If a line of the data below holds the string "computer", copy it.
-*-*-
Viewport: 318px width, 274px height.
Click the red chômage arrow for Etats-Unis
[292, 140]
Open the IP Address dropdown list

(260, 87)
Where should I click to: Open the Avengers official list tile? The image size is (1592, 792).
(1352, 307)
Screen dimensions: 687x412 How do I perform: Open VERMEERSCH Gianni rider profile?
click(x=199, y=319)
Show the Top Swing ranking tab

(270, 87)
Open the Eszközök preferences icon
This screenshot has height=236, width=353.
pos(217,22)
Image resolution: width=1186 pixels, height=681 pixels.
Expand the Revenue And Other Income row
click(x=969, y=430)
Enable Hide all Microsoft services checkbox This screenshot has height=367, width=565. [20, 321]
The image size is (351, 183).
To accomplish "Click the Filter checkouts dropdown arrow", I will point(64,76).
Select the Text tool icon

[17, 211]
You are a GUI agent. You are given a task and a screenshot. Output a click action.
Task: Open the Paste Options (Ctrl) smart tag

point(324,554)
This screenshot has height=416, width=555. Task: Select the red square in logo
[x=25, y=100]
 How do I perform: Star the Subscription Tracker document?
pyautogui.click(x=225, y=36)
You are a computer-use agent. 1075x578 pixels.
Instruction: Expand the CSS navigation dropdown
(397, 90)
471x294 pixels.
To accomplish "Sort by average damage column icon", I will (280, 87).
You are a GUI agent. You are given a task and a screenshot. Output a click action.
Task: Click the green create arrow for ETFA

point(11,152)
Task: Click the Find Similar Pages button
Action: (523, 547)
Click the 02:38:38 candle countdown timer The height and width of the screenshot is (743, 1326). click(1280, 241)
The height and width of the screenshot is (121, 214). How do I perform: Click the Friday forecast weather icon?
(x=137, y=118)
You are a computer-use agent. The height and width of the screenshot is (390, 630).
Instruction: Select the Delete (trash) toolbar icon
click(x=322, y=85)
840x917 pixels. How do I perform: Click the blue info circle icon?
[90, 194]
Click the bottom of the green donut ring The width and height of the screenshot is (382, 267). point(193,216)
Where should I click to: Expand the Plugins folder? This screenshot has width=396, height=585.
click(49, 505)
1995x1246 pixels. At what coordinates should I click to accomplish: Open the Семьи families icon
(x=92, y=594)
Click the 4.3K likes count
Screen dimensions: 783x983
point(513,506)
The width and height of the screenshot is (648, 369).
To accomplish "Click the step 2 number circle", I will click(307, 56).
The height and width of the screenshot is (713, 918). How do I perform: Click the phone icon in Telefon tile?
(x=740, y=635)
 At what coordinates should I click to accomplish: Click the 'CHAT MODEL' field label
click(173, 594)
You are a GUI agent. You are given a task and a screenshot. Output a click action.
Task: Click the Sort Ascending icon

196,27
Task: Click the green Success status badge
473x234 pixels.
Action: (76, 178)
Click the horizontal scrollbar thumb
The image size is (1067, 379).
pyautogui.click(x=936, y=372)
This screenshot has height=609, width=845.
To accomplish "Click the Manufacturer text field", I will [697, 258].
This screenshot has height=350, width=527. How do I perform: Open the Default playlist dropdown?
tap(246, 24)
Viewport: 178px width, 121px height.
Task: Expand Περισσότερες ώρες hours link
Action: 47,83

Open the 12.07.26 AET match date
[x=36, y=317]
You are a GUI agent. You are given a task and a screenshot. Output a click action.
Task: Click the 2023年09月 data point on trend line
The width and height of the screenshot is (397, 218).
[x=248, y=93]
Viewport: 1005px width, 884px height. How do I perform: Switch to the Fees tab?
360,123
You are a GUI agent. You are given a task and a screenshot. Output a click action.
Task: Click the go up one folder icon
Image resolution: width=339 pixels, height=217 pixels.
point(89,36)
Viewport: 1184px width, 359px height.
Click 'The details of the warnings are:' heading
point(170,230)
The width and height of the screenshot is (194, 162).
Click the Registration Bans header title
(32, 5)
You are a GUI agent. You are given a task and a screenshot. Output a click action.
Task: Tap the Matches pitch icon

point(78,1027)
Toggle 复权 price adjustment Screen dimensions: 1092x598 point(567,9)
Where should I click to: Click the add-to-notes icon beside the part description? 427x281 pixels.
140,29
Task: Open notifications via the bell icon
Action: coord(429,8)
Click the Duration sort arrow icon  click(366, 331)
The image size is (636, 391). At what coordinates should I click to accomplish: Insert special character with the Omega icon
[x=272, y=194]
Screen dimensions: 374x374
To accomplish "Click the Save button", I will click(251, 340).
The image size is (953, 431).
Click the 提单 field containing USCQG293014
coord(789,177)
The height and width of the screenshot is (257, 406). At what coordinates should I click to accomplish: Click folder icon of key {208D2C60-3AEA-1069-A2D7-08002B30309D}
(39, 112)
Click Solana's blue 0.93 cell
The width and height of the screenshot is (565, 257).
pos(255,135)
-*-*-
# [Your response]
You are a computer-use agent. 1075x578 pixels.
You are a computer-use agent. The height and width of the screenshot is (390, 630).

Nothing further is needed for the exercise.